▶ _Work to be completed_
Determine the number of lines below that contain the string "text", and state only that number.
********************
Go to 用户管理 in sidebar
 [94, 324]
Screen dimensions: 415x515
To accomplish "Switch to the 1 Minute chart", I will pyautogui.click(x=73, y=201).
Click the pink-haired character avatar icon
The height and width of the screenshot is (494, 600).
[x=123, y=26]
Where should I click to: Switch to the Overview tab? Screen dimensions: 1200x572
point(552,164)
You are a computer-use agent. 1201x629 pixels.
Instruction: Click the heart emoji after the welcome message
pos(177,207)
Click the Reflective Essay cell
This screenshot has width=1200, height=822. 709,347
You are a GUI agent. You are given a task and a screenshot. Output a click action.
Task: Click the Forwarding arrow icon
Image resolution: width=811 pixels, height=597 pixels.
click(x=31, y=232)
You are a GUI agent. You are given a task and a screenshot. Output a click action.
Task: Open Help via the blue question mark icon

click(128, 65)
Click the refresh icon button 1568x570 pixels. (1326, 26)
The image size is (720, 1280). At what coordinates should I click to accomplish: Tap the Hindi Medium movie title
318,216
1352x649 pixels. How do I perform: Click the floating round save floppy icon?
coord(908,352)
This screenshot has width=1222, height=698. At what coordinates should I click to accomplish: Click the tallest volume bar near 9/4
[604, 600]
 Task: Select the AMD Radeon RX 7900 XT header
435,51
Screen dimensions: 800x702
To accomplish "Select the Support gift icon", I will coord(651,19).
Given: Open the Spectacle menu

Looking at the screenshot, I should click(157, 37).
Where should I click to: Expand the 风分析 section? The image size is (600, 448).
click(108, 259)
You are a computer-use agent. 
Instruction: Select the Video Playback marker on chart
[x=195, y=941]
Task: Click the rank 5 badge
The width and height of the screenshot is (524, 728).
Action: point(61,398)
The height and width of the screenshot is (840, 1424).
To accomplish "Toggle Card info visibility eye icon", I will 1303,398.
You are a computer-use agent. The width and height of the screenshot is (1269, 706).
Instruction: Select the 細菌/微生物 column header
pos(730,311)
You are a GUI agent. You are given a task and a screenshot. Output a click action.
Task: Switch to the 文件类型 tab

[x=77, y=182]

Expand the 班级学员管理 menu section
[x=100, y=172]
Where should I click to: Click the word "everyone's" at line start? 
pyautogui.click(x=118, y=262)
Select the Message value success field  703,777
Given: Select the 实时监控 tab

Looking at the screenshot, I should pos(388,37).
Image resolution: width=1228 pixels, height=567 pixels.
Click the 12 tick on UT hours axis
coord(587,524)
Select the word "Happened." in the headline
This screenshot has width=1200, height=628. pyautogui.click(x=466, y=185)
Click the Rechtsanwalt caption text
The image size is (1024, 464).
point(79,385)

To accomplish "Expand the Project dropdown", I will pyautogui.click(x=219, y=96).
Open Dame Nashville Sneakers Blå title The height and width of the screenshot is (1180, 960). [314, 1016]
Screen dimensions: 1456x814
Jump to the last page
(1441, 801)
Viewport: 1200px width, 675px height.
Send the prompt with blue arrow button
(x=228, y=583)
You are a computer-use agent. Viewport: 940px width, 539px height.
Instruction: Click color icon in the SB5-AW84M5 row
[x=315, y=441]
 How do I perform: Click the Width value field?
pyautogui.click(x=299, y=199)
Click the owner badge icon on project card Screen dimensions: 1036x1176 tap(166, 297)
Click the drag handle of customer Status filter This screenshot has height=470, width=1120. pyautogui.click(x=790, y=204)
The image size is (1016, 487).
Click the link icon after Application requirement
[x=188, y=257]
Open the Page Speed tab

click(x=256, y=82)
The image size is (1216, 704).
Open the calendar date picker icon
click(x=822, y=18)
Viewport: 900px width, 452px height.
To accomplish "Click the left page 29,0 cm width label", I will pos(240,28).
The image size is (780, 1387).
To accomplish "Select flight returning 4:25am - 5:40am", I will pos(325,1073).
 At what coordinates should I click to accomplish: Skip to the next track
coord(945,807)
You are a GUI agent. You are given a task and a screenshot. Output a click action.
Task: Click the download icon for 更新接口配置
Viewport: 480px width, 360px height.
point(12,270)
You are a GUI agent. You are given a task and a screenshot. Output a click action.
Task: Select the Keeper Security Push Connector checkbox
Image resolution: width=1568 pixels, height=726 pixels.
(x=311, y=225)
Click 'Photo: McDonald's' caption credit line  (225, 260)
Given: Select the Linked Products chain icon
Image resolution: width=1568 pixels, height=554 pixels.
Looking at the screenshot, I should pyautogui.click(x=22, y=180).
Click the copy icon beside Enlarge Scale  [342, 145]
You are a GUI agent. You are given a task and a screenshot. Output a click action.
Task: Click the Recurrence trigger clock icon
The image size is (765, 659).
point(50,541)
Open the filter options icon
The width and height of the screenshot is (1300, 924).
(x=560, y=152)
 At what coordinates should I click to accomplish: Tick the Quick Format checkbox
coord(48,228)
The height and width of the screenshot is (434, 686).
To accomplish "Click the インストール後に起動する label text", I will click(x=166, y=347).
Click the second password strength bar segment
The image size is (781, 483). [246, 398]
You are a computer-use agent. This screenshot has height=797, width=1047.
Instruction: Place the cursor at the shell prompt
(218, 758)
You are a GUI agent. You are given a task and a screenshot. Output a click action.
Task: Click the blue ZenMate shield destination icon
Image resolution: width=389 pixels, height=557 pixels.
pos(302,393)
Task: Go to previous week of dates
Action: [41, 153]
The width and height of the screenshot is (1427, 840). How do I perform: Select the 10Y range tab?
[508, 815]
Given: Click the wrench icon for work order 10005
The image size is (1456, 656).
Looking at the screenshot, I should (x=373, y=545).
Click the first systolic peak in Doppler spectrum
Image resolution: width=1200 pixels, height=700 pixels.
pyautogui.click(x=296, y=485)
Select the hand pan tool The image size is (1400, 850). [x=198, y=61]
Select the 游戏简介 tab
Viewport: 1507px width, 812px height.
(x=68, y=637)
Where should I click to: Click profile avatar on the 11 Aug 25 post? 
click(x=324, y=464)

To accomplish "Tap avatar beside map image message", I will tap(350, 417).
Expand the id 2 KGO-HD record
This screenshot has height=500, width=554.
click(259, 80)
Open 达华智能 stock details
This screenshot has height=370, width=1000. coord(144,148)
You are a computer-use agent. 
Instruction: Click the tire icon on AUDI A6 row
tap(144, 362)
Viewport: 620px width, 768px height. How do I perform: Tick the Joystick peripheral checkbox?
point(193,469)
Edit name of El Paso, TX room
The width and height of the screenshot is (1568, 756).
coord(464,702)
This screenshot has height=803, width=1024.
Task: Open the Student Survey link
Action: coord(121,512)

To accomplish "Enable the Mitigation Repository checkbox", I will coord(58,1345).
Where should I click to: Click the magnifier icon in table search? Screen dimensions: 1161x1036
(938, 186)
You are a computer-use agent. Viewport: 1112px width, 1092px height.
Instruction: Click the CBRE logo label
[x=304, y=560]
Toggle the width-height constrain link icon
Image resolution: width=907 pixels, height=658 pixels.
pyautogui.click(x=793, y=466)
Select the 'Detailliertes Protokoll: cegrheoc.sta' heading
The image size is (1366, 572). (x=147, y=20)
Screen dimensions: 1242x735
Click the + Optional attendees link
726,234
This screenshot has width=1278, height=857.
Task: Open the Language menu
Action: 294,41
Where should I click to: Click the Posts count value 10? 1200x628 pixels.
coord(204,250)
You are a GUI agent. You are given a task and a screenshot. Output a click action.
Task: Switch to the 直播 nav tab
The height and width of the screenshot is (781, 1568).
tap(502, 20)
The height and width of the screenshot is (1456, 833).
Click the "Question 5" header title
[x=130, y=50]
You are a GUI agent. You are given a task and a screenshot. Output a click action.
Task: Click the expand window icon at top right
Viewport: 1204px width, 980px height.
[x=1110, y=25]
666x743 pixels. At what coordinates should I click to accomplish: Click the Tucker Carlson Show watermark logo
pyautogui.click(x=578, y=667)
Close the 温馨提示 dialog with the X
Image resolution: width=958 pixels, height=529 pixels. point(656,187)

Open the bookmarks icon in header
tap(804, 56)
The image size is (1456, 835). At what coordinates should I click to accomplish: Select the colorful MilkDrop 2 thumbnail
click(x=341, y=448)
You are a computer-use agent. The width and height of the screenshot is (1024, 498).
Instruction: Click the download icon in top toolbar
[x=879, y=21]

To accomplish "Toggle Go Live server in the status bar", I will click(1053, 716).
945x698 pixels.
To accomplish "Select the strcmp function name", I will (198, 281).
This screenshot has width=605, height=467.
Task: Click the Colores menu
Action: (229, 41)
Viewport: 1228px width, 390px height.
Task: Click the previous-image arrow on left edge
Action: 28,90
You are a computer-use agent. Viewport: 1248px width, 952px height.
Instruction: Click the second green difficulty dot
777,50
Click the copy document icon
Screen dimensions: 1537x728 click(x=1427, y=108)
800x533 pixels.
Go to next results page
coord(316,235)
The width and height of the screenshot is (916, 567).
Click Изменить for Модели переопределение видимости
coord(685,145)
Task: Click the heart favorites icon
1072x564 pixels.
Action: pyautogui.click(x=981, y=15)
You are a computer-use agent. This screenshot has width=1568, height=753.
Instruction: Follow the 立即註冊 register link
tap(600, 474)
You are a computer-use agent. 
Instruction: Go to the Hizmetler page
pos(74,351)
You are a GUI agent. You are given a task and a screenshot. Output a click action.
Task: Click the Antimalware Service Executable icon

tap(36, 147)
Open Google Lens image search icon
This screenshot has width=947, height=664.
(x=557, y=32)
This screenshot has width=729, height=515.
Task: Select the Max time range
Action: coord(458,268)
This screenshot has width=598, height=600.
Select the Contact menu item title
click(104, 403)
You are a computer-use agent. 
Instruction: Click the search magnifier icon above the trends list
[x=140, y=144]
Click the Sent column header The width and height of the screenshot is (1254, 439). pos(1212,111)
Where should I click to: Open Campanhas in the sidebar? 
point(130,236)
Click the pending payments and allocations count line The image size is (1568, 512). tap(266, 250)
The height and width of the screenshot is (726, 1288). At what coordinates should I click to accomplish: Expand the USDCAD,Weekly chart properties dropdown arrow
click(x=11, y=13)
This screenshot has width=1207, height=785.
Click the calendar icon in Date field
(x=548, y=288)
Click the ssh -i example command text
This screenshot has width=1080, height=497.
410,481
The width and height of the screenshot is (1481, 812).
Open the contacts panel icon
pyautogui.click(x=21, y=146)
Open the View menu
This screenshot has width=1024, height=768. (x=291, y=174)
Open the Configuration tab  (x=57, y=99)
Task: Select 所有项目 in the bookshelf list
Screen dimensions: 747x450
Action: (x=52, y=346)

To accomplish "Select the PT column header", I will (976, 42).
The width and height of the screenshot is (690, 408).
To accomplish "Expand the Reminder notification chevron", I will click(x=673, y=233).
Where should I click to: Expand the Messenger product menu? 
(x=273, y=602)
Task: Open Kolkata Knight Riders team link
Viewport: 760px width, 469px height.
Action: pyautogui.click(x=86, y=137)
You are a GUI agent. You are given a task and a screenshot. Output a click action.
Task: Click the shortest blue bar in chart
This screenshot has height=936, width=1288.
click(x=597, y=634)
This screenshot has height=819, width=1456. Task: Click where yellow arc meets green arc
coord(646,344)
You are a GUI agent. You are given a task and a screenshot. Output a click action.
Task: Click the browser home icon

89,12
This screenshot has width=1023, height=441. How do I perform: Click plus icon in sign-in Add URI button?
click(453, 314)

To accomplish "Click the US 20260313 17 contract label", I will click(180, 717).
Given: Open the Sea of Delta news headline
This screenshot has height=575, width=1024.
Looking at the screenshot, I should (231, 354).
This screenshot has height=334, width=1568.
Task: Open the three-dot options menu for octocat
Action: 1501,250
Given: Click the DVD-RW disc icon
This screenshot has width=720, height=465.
********************
▶ _Solution_
3